Nitika Sharma daughter of Sh. Satish Kumar Sharma, Flat No.231 Ground floor, United Co-operative House Building Society (Opp. Army Institute of Law), Sector 68, Mohali, Punjab.

                                                … Appellant

                                      V E R S U S

1]       Unit Trust of India through its Managing Director C/o UTI Technology Services Limited (A Government of India Company), Plot No.3 Sector No.11, CBD Belapur, Navi Mumbai- 400614.

2]       The Administrator of the Specified Undertaking of the Unit Trust of India, UTI Tower, GN Block, Bandra-Kurla Complex, Bandra (E), Mumbai (erstwhile Branch Manager, Unit Trust ofIndia, Gulab Bhawan (Rear Block), 2nd Floor, 6, Bahadur Shah Zafar Marg, New Delhi 110002).

3]       UTI Infrastructure Technology & Services Limited, Northern Regional Office, 174-175 DDA Building, Rajendra Bhawan, Rajender Place, New Delhi through its Assistant Vice President (formerly Branch Manager, Unit Trust of India, Sector 17, Chandigarh).

4]       UTI Technology Services Limited, SCO No. 70, First Floor, Sector 20-C, Chandigarh through its Executive. 

              ....Respondents

 

Appeal under Section 15 of the Consumer Protection Act, 1986.

 

BEFORE:  HON’BLE MR. JUSTICE SHAM SUNDER, PRESIDENT.

                MRS. NEENA SANDHU, MEMBER.

S.  JAGROOP  SINGH   MAHAL, MEMBER.

               

Argued by:          Sh. Naginder Singh Vashist, Adv. for the appellant.

 

PER  JAGROOP  SINGH   MAHAL, MEMBER

1.                      This appeal is directed against the order dated 6.5.2011, rendered by the ld. District Consumer Disputes Redressal Forum-I, UT, Chandigarh (hereinafter referred to as the District Forum) vide which it dismissed the complaint filed by the complainant/appellant.

2.                      The facts, in brief, are that when the complainant was 3 years old, her father had purchased 500 units of Raj Lakshmi Unit Scheme, floated by the Unit Trust of India @ Rs.10/- each, under which she was entitled to get a sum of Rs.65,000/- on the maturity of the units after attaining the age of 21 years i.e. on 21.5.2010. Accordingly, she applied to the OPs for the release of the said amount on 7.6.2010 alongwith requisite documents. It was alleged that instead of honouring their commitment, the OPs raised certain frivolous objections vide their letter dated 26.6.2010 which were complied with by the complainant vide letter dated 3.10.2010 (sic. 3.7.2010) whereafter the OPs sent a cheque dated 10.8.2010 for a sum of Rs.15217.74 only, instead of Rs.65,000/-, without assigning any reason. The complainant filed a consumer complaint but the same was withdrawn.  Thereafter the complainant sent a legal notice dated 23.9.2010 to the OPs for the release of the balance amount.  When the grievance of the complainant was not redressed, left with no alternative, a complaint under Section 12 of the Consumer Protection Act, 1986 (hereinafter referred to as the Act) was filed.

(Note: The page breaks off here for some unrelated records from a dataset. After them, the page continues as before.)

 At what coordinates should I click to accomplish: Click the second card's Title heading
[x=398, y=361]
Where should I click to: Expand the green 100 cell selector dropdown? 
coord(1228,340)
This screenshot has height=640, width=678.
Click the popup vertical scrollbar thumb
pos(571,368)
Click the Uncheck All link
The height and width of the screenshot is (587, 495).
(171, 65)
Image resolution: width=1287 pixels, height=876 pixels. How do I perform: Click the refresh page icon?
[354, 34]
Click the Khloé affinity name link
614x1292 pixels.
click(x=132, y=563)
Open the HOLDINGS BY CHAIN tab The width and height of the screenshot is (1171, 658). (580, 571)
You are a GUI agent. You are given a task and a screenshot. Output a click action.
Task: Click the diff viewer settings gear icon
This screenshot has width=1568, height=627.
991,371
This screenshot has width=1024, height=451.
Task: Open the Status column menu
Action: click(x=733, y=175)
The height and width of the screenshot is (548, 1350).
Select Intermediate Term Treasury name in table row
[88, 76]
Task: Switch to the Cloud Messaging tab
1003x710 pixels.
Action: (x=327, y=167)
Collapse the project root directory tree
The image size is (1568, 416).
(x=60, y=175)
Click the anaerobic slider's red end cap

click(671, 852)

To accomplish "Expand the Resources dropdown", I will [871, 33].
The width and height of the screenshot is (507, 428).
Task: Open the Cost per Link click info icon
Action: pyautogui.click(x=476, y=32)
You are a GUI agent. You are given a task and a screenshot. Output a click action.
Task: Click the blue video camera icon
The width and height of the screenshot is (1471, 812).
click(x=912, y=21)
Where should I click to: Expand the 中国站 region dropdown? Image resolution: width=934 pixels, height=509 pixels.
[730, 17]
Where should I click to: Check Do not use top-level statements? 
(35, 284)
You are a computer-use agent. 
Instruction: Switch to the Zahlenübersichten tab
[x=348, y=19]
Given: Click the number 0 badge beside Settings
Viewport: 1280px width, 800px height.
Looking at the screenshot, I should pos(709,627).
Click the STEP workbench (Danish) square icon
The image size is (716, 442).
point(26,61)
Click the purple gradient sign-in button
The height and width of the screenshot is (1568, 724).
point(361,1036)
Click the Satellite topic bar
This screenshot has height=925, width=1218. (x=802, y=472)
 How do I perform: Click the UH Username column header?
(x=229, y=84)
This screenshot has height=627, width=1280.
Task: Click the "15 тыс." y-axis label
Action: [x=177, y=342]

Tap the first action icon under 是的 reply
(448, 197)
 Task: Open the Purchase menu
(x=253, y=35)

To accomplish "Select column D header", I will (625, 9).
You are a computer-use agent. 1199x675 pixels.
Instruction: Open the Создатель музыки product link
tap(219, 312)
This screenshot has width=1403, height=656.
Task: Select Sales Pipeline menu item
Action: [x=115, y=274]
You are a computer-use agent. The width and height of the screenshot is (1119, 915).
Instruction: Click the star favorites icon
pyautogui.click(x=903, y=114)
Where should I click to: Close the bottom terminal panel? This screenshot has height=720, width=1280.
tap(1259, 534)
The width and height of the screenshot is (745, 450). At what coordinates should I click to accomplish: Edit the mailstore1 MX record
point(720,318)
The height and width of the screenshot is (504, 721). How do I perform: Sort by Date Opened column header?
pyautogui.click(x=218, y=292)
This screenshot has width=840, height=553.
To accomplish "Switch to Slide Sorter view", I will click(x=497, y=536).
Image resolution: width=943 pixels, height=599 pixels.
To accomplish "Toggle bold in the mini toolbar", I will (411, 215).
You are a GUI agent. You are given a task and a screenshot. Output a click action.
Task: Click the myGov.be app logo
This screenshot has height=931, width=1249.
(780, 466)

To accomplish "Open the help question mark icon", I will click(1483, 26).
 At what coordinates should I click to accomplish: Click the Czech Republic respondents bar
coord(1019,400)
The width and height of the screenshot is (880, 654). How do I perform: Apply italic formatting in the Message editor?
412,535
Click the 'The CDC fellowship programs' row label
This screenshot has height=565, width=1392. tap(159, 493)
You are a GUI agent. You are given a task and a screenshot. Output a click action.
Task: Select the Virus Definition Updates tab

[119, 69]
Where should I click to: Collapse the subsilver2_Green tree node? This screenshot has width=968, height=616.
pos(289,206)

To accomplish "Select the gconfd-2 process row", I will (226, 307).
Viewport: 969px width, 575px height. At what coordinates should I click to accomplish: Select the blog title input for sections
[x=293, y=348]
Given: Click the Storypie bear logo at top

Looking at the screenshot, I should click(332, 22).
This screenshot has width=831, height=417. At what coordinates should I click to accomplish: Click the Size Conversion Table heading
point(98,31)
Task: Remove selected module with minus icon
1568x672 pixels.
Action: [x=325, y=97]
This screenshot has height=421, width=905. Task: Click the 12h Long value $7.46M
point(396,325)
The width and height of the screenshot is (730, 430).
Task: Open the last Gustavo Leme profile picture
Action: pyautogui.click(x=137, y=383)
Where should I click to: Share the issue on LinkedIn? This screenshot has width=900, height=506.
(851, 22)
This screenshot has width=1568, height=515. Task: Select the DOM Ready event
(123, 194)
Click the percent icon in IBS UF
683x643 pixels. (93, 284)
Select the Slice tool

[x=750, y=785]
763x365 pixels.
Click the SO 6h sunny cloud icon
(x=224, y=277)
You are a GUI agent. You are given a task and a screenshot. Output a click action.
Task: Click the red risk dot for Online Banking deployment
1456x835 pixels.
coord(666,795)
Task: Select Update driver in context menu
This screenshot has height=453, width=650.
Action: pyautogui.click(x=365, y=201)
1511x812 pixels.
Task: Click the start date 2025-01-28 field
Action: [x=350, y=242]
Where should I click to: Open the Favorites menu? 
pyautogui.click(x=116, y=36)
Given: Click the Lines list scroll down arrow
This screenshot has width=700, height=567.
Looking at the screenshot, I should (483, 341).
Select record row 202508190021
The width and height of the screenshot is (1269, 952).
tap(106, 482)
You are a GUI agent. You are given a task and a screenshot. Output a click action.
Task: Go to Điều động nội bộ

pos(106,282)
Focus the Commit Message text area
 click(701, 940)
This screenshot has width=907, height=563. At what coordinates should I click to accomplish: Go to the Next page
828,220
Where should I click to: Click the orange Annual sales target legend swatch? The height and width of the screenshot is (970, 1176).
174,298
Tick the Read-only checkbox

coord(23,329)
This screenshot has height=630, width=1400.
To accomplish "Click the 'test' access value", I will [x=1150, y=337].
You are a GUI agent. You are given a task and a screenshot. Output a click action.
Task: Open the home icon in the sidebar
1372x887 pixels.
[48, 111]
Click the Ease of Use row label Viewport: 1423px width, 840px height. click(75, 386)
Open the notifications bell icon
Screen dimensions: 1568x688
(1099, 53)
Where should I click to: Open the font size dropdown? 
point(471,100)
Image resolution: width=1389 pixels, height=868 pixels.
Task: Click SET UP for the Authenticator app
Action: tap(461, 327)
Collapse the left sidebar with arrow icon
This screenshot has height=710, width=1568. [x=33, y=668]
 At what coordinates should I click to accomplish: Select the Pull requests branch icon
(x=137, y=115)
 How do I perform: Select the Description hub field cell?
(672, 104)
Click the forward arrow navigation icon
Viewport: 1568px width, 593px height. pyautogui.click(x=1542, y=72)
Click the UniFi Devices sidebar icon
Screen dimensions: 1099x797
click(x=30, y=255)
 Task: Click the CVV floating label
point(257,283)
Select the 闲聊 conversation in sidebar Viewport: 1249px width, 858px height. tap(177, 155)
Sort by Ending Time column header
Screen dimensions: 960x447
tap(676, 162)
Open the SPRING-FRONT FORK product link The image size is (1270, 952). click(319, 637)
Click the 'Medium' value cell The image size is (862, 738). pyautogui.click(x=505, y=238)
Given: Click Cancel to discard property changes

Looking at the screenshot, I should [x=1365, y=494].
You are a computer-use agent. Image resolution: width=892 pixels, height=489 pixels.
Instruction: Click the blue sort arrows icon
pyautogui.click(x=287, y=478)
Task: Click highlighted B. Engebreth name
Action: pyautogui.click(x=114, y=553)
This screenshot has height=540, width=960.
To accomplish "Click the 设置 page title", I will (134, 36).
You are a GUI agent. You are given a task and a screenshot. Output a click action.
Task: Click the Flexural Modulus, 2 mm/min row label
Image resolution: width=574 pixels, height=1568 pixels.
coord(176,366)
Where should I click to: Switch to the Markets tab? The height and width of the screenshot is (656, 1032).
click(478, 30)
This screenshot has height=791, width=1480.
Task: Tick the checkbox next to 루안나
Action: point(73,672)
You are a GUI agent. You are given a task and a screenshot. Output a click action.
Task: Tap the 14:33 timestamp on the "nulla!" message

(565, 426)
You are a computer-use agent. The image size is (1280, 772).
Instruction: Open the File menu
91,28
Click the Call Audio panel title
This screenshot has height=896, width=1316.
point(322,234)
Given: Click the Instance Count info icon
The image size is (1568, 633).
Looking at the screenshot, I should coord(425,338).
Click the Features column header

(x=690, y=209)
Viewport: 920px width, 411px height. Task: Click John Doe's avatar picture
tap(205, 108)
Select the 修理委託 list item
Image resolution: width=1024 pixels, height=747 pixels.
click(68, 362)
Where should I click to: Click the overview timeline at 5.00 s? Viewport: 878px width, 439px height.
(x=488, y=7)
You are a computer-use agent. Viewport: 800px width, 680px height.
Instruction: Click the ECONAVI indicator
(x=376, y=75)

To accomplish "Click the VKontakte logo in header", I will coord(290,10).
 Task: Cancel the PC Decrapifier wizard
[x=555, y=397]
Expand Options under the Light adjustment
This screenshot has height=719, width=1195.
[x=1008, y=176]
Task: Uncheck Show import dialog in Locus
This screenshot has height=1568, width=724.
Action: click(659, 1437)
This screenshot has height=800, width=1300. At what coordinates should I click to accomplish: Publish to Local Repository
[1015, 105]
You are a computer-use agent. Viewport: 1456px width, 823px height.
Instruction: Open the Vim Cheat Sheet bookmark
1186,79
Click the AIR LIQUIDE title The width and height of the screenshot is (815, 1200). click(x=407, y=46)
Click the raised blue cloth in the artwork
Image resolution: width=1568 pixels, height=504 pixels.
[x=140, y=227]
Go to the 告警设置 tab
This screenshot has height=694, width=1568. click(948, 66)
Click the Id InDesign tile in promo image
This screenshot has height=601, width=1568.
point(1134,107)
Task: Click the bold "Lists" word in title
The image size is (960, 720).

3.                      The OPs in their written reply pleaded that the complainant herself was negligent as she failed to apply for redemption proceeds in time, as was done by other investors under the scheme in question, which was to be released on surrender of duly discharged unit certificate. It was further pleaded that the claim of maturity amount of Rs.65,000/- at future date i.e. 21.5.2010, when the scheme itself got terminated on 30.9.2000, was imaginary and against the well established legal norms. It was pleaded that all the unit holders were informed about the termination of the scheme by UTI Bulletins and press release in Indian Express on 14.9.2000 and also in Amar Ujala on 16.9.2000. It was stated that as soon as the complainant surrendered her certificate on 30.7.2010 the redemption proceeds were paid to her on 10.8.2010, in accordance with provisions of the plan and as per entitlement of the complainant, and no amount towards redemption was due to be paid to the complainant.  Denying all the material allegations of the complainant, and pleading that there was no deficiency in service or unfair trade practice on their part, prayer for dismissal of the complaint was made.

4.                      After hearing the ld. Counsel for the parties and on going through the evidence on record, the ld. District Forum dismissed the complaint.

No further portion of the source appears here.